Mit zwei Konzerten im Wiener Musikverein zelebrierten die Münchner Philharmoniker den Abschied von ihrem Chefdirigenten, Christian Thielemann. Das erste der unwiderruflich letzten Programme, die man miteinander absolvierte, galt – wie das Einstandskonzert 2004 im Münchner Gasteig – Anton Bruckners Fünfter Symphonie.

Einen „Haufen sehr guter Konzerte“ hat die zu Ende gegangene künstlerische Partnerschaft ermöglicht, wie der Dirigent unlängst selbst in einem Interview formulierte, doch blieb hinter den Kulissen auch ein Haufen zerschlagenen Porzellans wegen Kompetenzstreitigkeiten mit der Orchesterintendanz zurück.

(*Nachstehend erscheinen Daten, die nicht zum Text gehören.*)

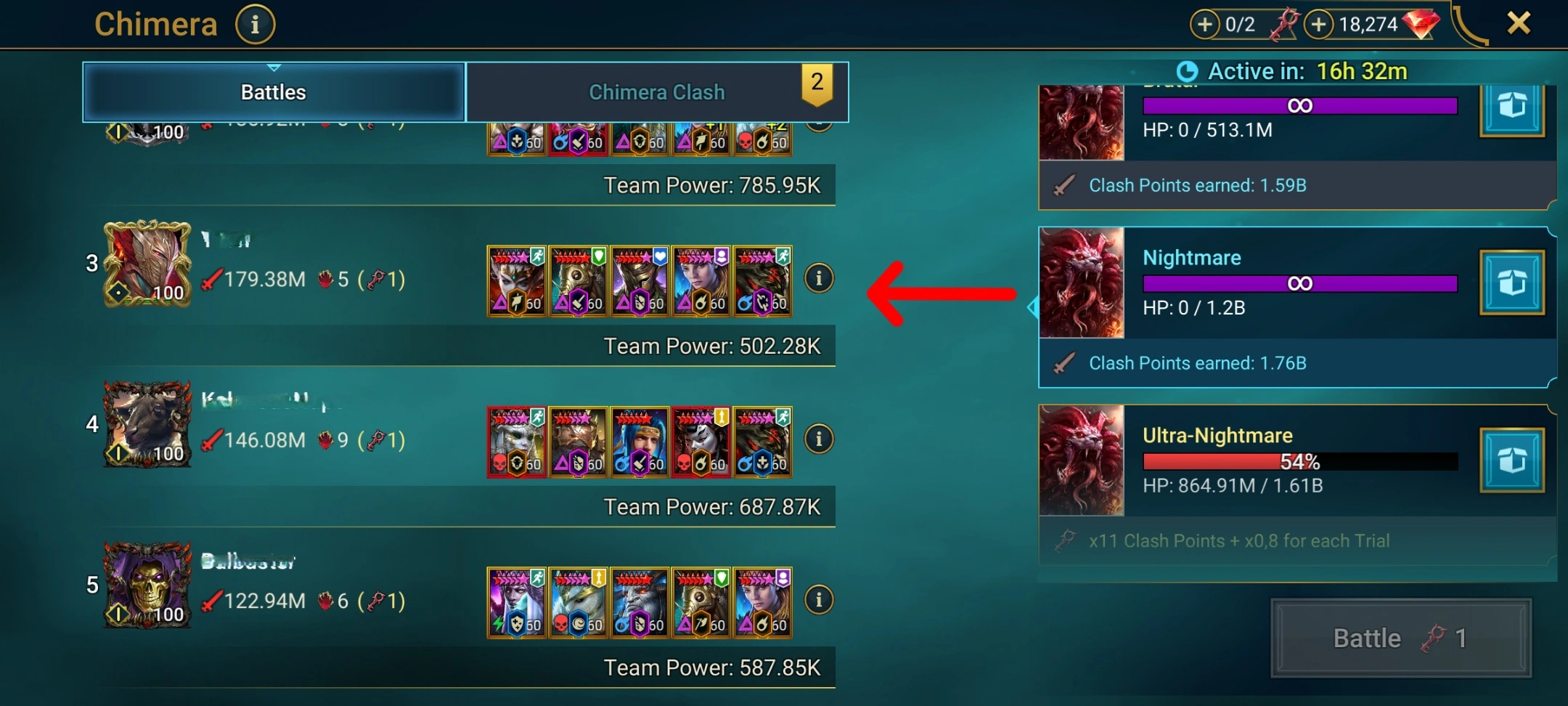Click Ultra-Nightmare 54% HP progress bar
This screenshot has width=1568, height=706.
point(1300,461)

Auf dem Podium im Goldenen Saal freilich war jenseits der Missstimmung nur mehr jene Spannung zu erleben, die aus musikalischer Eintracht erwächst: Mit ihrem kernigen, erdigen Klang erfüllten die Münchner Philharmoniker Thielemann jeden Wunsch bei seiner auf Größe und Erhabenheit zielenden Interpretation, die sich dennoch niemals in äußerlich wirkendem Weihepathos erschöpfte.

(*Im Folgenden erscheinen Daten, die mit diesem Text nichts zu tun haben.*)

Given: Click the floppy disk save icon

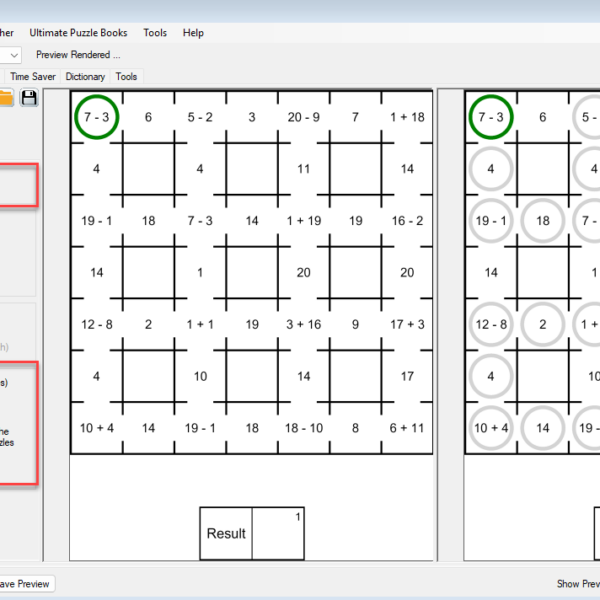Looking at the screenshot, I should point(29,97).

Mit Bedacht setzte er im Stirnsatz die einzelnen Themenblöcke auch durch differenzierte Tempi noch klar, fast bruchhaft voneinander ab, um nach dem satt strömenden und eindrucksvoll gesteigerten Adagio sowie dem pointierten Scherzo schließlich im Finale erst alle disparat scheinenden Elemente zwischen Fuge und Choral zum homogenen Ganzen zusammenwachsen zu lassen.

Die Münchner glänzten bei alldem mit einem brillanten Ersten Hornisten und mit schönen Soli der Holzbläser, wenn auch deren Klangqualität nicht allerhöchsten Ansprüchen genügen mag.

Als entscheidendes Atout erwiesen sich jedoch ihre schier unerschöpflichen Kraftreserven: Kein Stein wankte im Gestemm der riesigen Coda – ein gewaltiger Schluss mit ebensolcher Wirkung.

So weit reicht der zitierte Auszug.